#### GIVEN INFORMATION

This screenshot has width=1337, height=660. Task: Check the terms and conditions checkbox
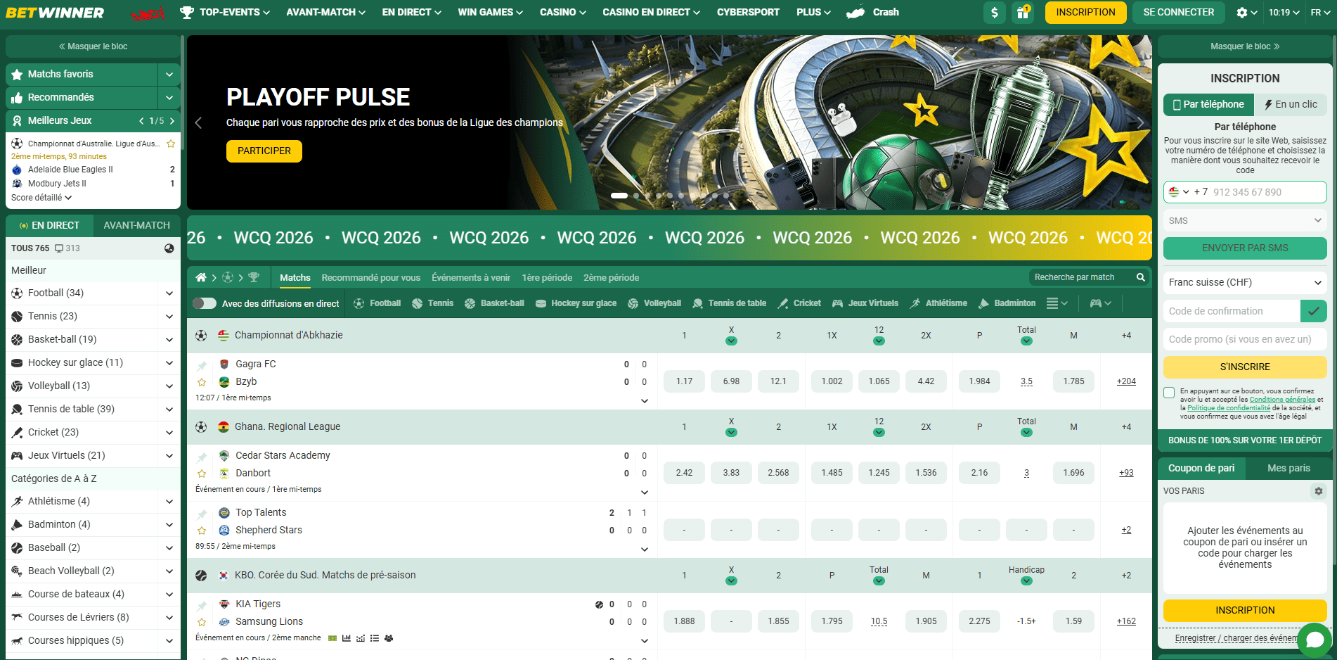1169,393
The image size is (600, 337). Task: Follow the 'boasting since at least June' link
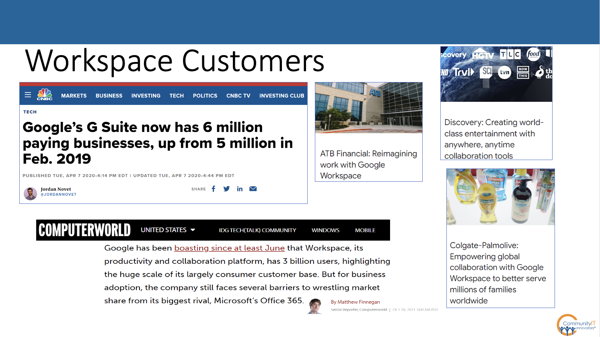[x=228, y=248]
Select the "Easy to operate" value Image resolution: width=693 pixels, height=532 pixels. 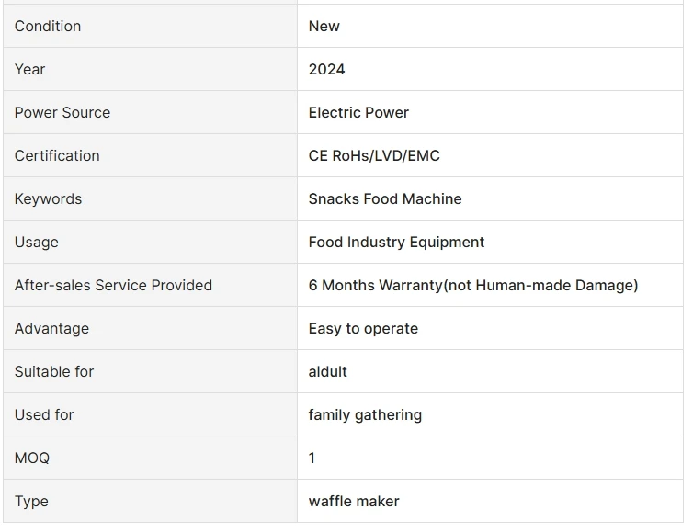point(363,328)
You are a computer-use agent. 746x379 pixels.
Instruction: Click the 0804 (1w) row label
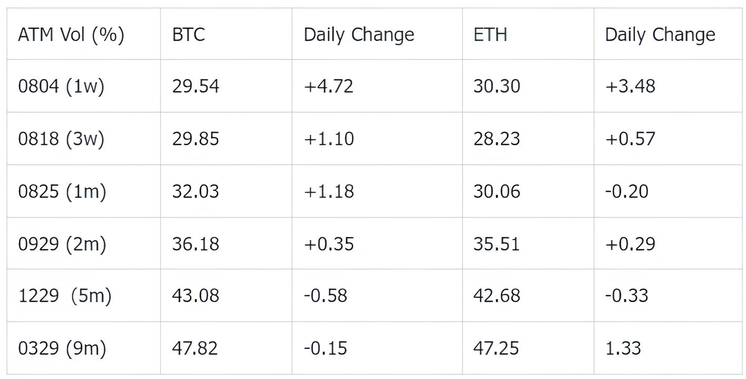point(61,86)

########
#### GIVEN INFORMATION

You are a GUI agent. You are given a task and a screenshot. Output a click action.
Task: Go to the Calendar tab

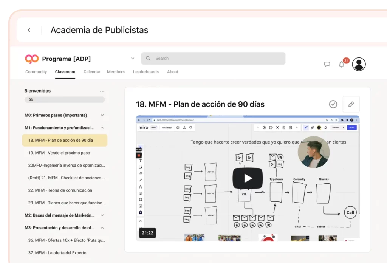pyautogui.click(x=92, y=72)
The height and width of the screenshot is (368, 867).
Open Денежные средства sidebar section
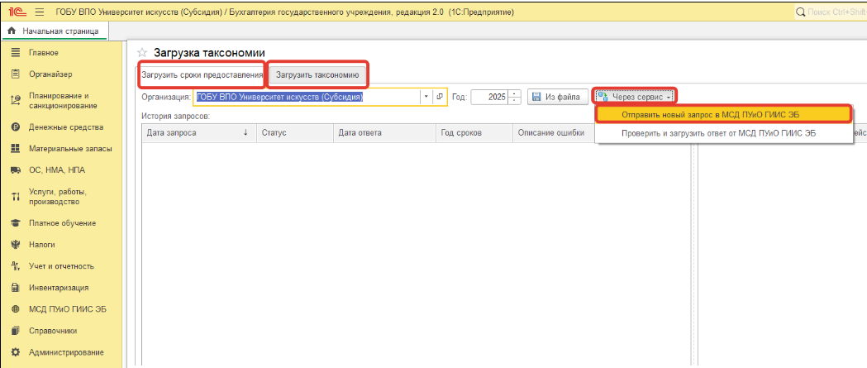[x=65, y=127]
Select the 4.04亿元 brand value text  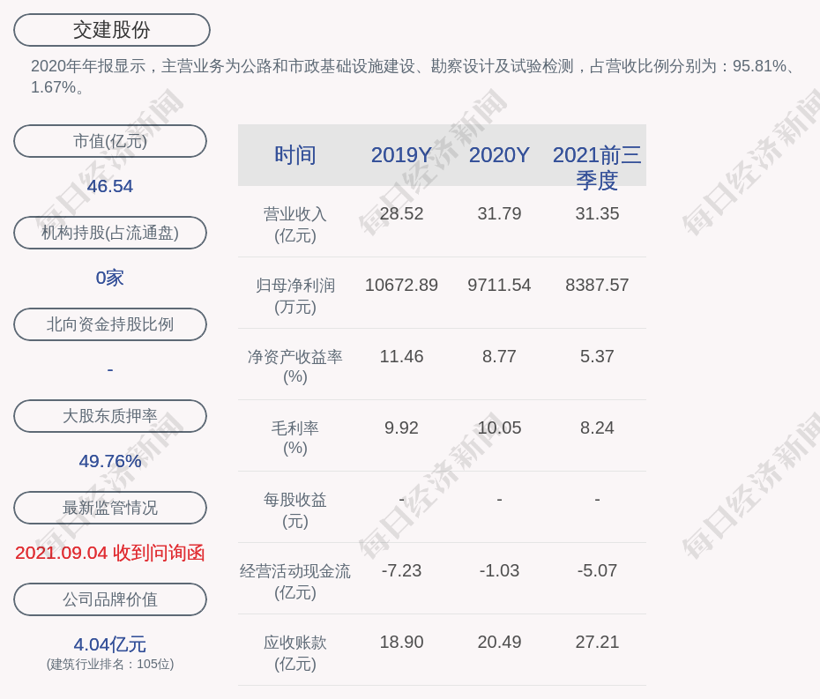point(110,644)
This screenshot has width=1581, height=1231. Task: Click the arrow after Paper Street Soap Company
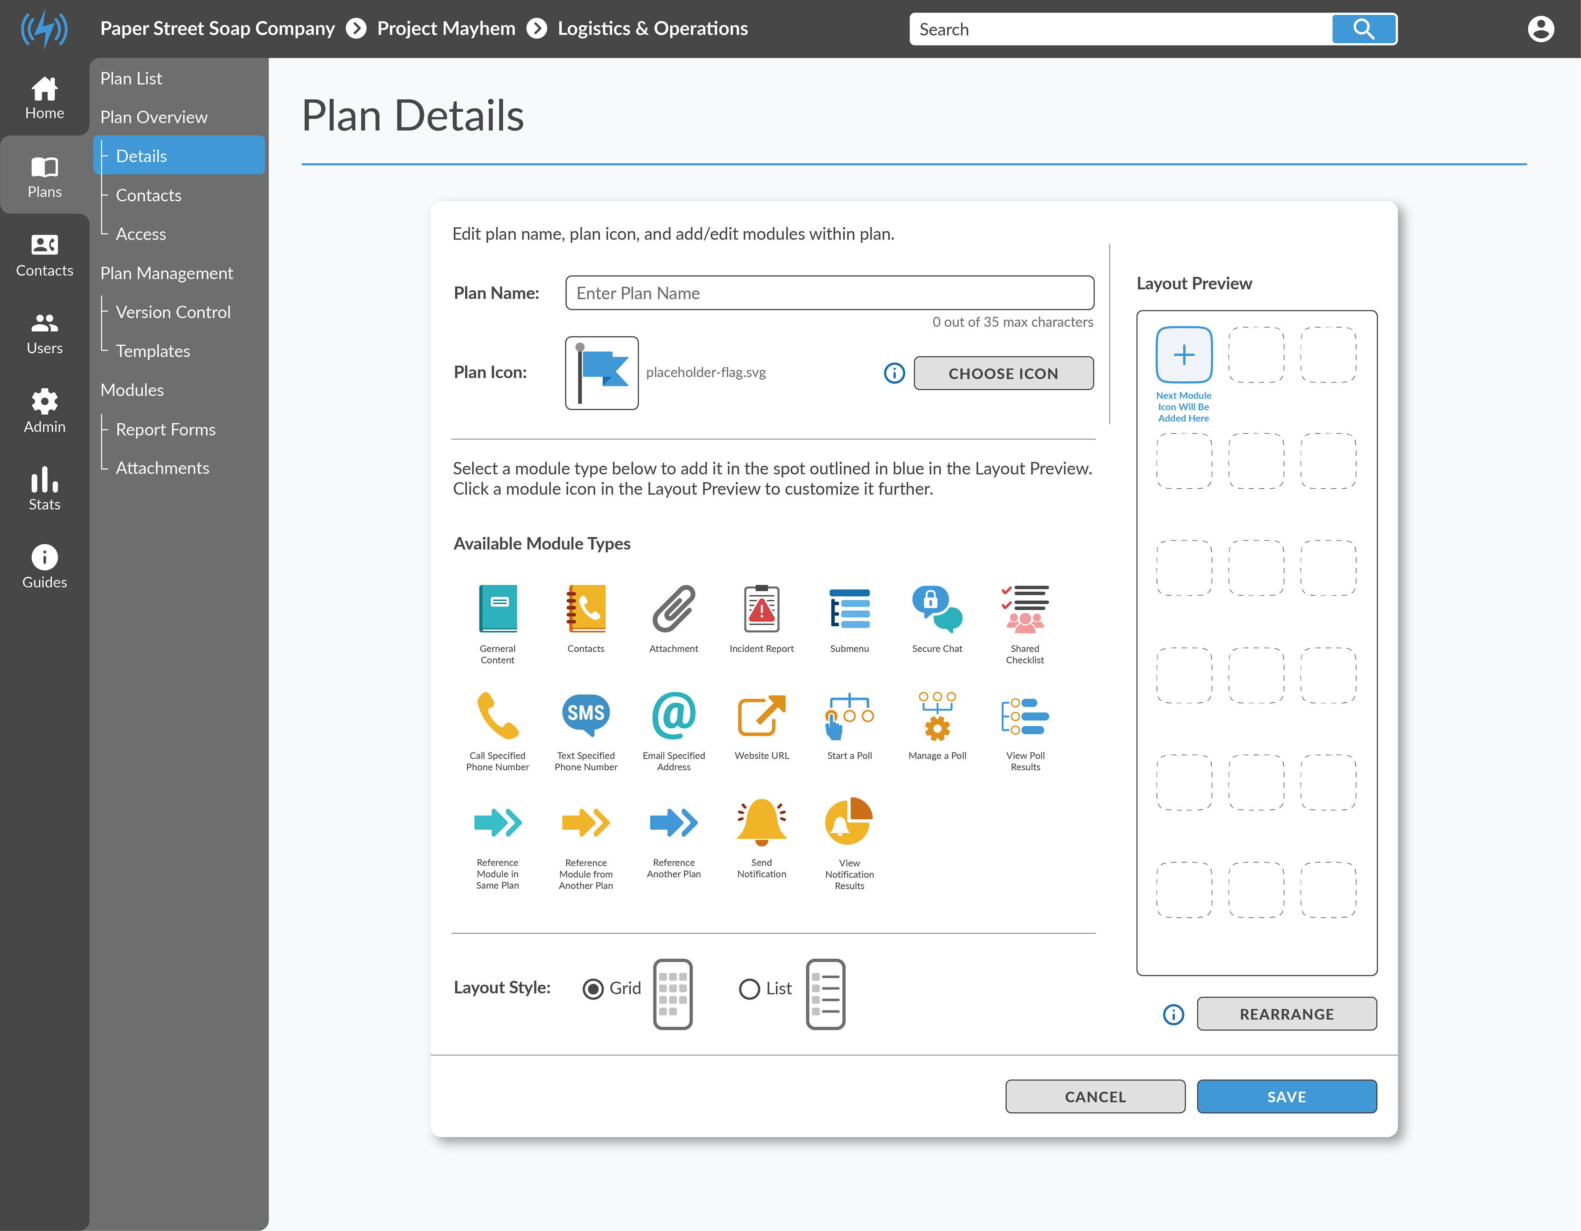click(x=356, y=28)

########
#### GIVEN INFORMATION

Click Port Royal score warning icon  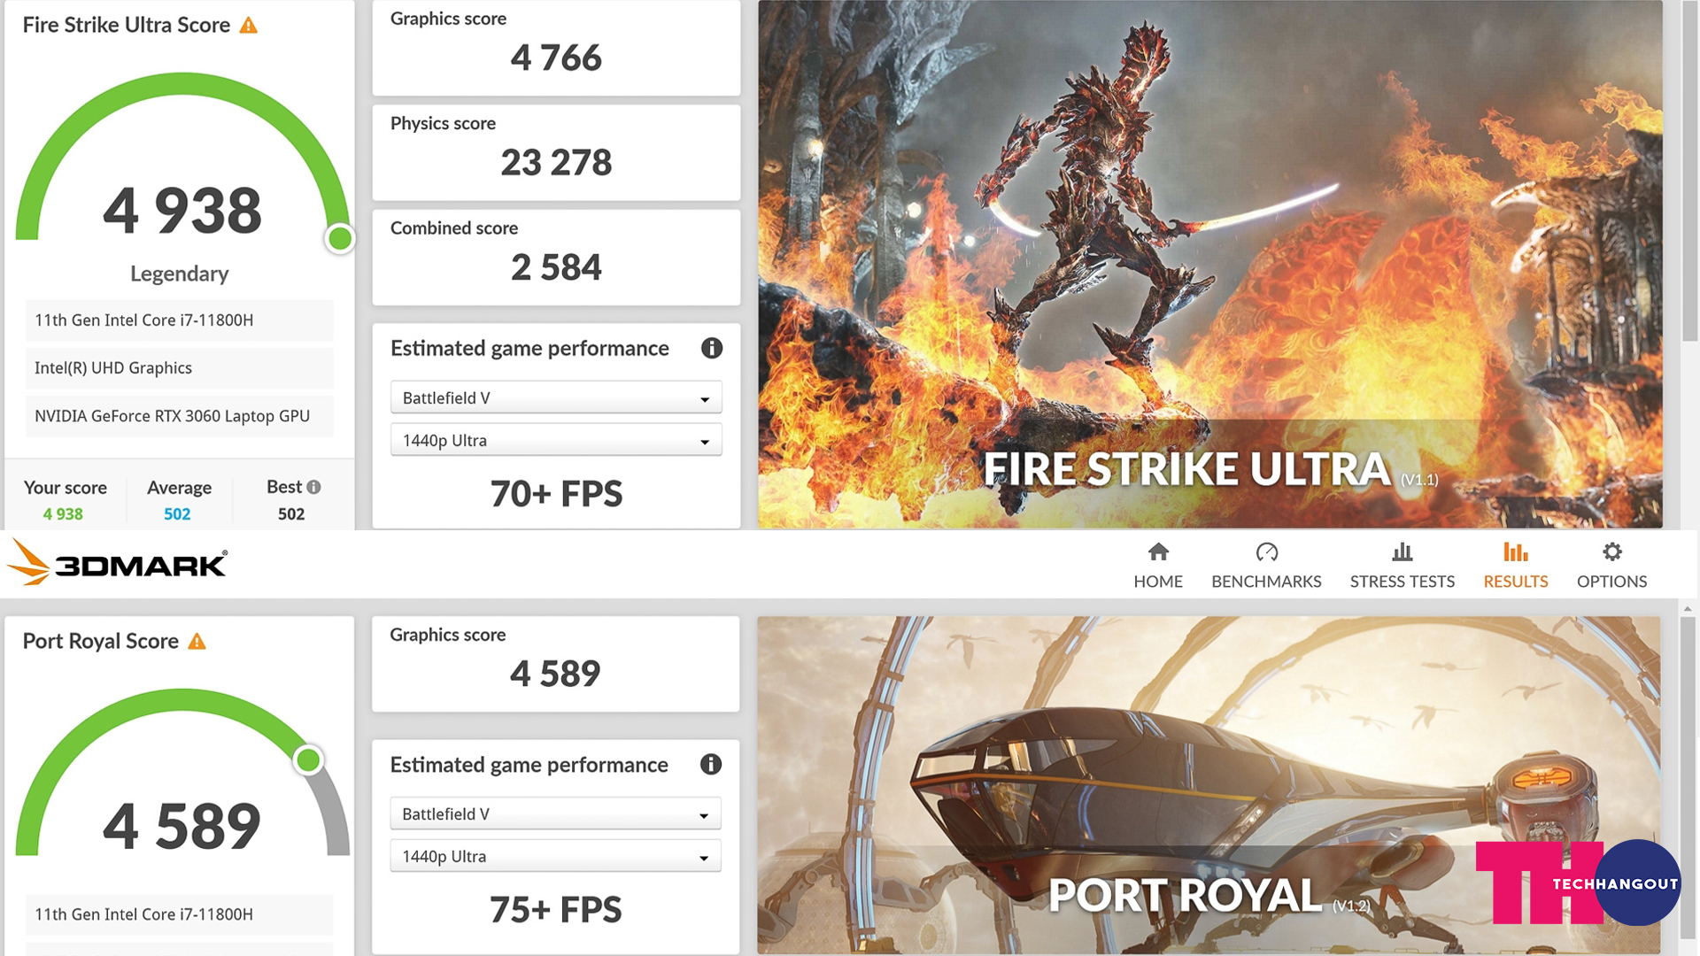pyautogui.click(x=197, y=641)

########

WHAT THE EXERCISE ASKS
Copy out the items word for word, everything from the line containing "You are a computer-use agent. 746x379 pixels." down to the line containing "point(61,86)", including both of those lines. Leave the pictures out of your answer.

SOLVED EXERCISE
You are a computer-use agent. 746x379 pixels.
Instruction: Click the 0804 (1w) row label
point(61,86)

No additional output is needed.